Pixel coordinate grounding data:
------------------------

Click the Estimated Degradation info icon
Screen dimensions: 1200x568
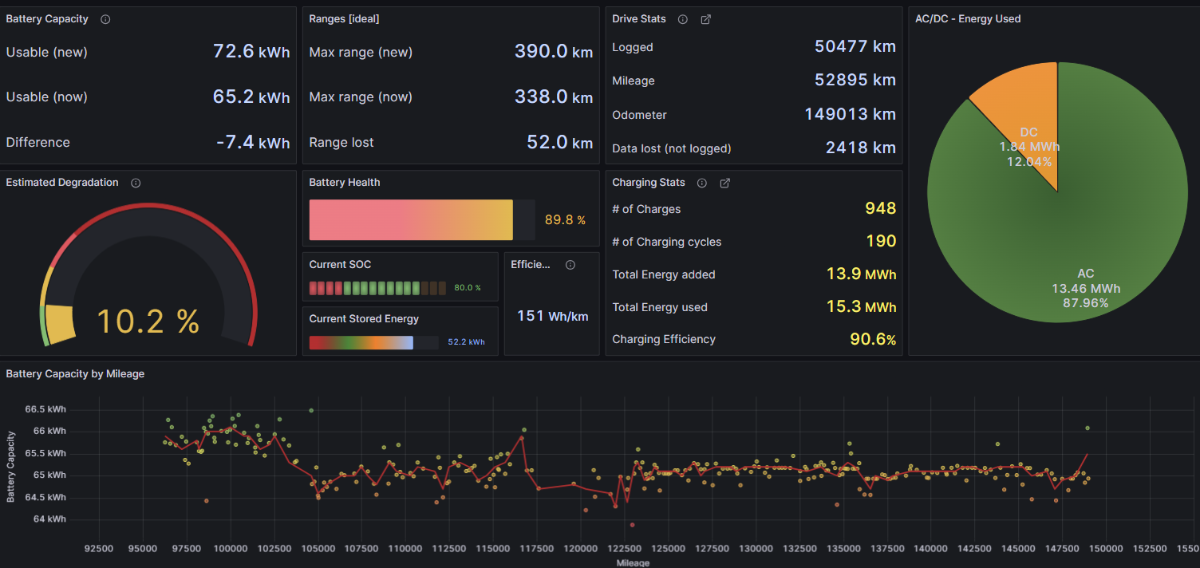coord(136,183)
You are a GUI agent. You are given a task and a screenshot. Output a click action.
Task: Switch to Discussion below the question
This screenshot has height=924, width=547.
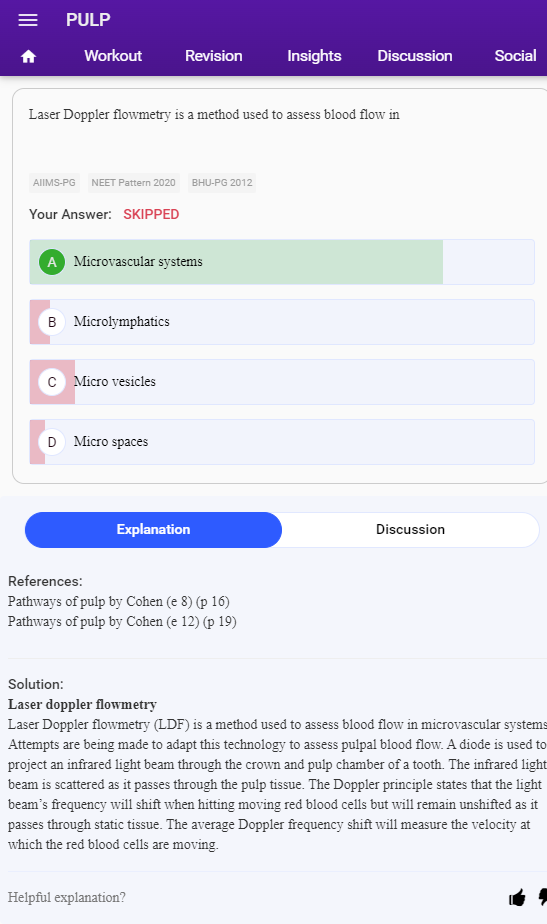(x=410, y=530)
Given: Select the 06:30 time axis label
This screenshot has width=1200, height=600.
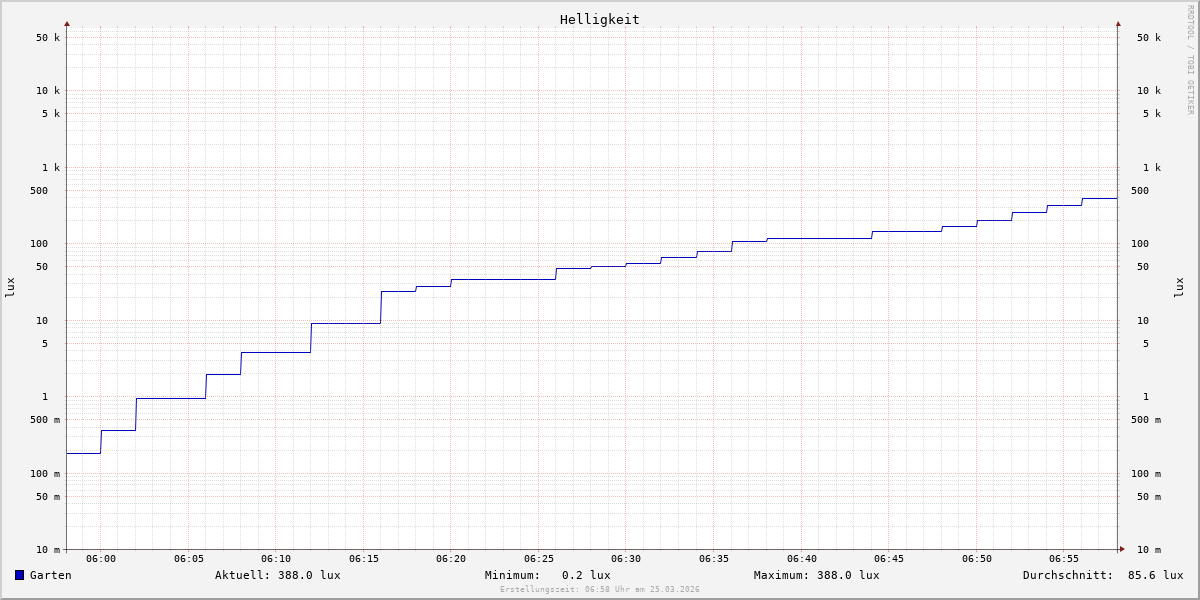Looking at the screenshot, I should (626, 559).
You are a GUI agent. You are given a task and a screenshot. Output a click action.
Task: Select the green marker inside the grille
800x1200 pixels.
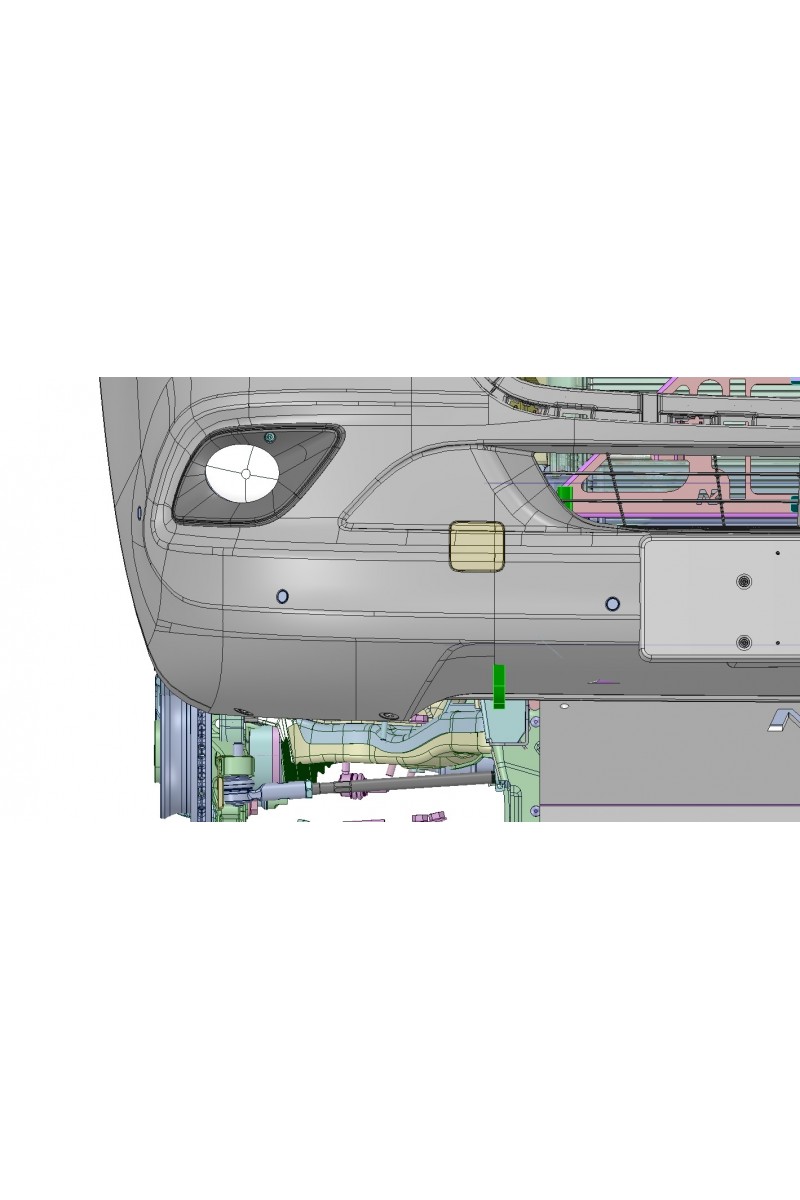pyautogui.click(x=565, y=497)
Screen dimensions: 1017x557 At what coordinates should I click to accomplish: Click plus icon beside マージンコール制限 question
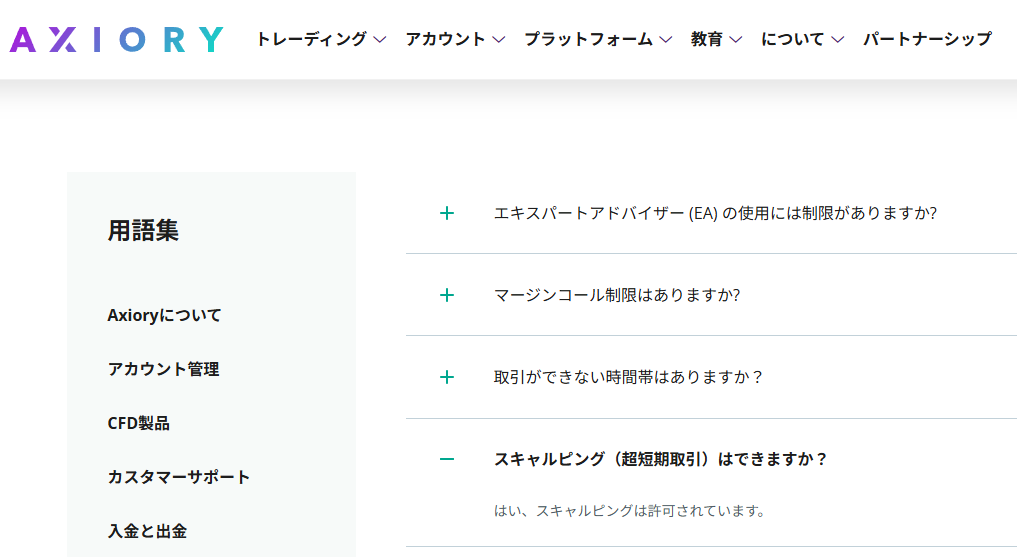click(x=447, y=295)
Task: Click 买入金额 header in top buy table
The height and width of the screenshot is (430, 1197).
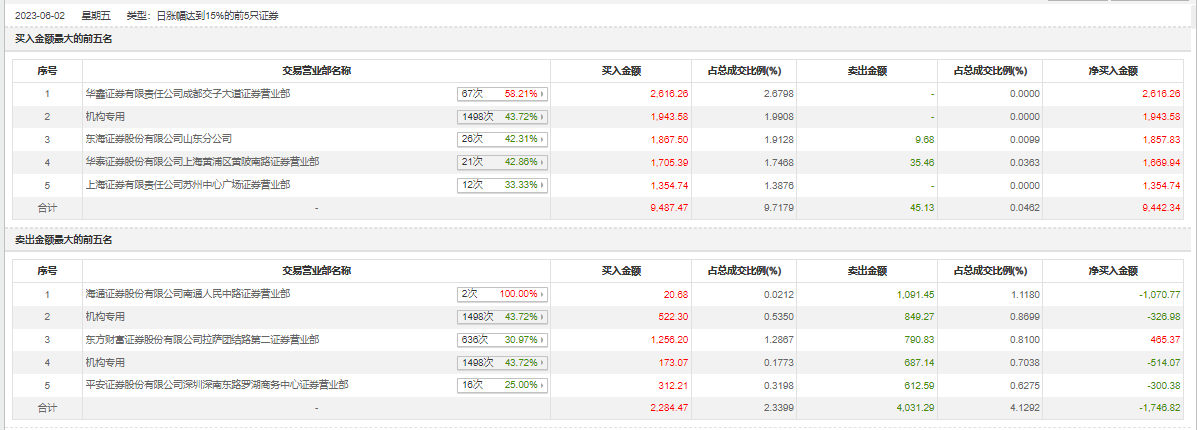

------------------------

YOUR INSTRUCTIONS:
Which lines in the records contain the word "Select"? Copy each one.

RESPONSE TO THE EXERCISE:
Given: Select the 06:30 time axis label
Task: Select the green marker inside the grille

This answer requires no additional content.